Penelitian tentang matan hadis jarang dilakukan oleh ulama hadis bahkan dapat dikatakan juga konsentrasi penelitian lebih sedikit dibandingkan dengan penelitian sanad hadis. Konsekwensinya adalah bahwa kitab-kitab yang berkaitan dengan penelitian matan hadis sangat sedikit, sehingga memunculkan sebauh rumusan bahwa nilai akurasi dari penelitian matan hadis adalah variatif. Hal ini dapat di buktikan dengan maraknya ulama hadis dalam menetapkan tolak ukur atau standar dalam menetapkan kualitas matan hadis[6].
Secara umum, penelitian terhadap sanad dengan bercirika pada lima unsur 1) sanad bersambung; 2) seluruh Periwayat dalam sanad bersifat `adil; 3) seluruh periwayat dalam sanad bersifat dabt}; 4) Sanad hadis harus terhindar dari Syuzuz (kejanggalan); dan 5) sanad hadis terhindar dari `Illat (cacat)[7] . Kelima unsur tersebut menjadi tema sentral dalam membicarakan hadis Nabi. Apabila lima unsur sudah terpenuhi, maka penelitian terhadap matan hadis dapat dilakukan.
Untuk penelitian terhadap matan hadis, lima unsur diatas tidak dapat digunakan kesemuanya, akan tetapi lebih tertuju pada dua unsur yang terakhir, yaitu; 1) matan hadis harus terhindar dari Syuzuz (kejanggalan); dan 2) matan hadis terhindar dari `Illat (cacat)[8]. Dua unsur ini adalah merupakan kaedah yang paten dalam menentukan kualitas dari matan hadis yang dalam perkembangan selanjutnya dikenal dengan kaedah mayor--sebagimana diungkapkan oleh Syuhudi Ismail. Untuk keedah minornya ulama hadis kesulitan dalam menetapkan batasanya.

Instruksi Tugas:
A) Dalam teks tentang matan hadis, siapa yang disebut mengungkapkan istilah kaedah mayor?
B) Tuliskan kembali tanpa perubahan seluruh bagian teks tentang matan hadis, dari "Penelitian tentang matan" terus sampai "kualitas matan hadis[6].".

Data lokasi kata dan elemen

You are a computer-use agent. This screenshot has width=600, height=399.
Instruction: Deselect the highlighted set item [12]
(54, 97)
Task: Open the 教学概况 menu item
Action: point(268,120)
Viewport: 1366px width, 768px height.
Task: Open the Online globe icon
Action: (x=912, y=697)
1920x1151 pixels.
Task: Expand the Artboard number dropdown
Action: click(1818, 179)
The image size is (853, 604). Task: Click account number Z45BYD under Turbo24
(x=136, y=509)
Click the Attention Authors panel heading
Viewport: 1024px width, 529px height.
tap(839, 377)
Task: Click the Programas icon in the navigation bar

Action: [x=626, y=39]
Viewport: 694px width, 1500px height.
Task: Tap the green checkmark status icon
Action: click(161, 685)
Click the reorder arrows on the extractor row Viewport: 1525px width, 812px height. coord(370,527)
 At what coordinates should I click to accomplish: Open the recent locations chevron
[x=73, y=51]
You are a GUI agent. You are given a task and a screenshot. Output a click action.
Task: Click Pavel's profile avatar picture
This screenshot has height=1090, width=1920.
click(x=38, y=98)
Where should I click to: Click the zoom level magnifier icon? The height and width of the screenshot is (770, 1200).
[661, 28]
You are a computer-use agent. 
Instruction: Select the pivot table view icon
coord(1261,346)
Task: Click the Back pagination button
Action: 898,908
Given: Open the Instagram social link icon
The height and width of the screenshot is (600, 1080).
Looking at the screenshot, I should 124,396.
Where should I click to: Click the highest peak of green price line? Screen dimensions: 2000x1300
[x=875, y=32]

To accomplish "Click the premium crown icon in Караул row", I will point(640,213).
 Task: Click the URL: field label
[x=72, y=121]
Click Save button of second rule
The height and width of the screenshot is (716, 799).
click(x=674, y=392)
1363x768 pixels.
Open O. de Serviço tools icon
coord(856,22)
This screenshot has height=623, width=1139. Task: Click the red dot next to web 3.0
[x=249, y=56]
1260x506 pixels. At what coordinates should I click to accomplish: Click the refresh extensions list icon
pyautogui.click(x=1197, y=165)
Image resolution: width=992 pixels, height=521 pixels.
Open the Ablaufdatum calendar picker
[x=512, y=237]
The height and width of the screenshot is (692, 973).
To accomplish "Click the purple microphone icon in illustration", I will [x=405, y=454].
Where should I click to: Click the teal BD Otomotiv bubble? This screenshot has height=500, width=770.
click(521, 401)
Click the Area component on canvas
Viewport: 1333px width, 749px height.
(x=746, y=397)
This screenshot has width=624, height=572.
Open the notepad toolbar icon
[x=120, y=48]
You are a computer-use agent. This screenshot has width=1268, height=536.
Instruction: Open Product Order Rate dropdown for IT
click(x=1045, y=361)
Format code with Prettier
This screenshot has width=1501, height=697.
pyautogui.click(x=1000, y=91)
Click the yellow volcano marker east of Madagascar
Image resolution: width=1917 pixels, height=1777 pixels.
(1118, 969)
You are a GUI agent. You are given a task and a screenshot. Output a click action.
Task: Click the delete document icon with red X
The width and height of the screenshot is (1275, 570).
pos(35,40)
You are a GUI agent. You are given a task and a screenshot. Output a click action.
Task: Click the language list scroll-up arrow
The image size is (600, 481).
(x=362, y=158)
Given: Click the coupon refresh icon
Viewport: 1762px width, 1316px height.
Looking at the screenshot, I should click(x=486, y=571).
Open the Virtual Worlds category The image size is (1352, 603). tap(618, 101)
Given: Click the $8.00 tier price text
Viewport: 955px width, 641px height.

Hasil Tugas:
A) Syuhudi Ismail.

B)
Penelitian tentang matan hadis jarang dilakukan oleh ulama hadis bahkan dapat dikatakan juga konsentrasi penelitian lebih sedikit dibandingkan dengan penelitian sanad hadis. Konsekwensinya adalah bahwa kitab-kitab yang berkaitan dengan penelitian matan hadis sangat sedikit, sehingga memunculkan sebauh rumusan bahwa nilai akurasi dari penelitian matan hadis adalah variatif. Hal ini dapat di buktikan dengan maraknya ulama hadis dalam menetapkan tolak ukur atau standar dalam menetapkan kualitas matan hadis[6].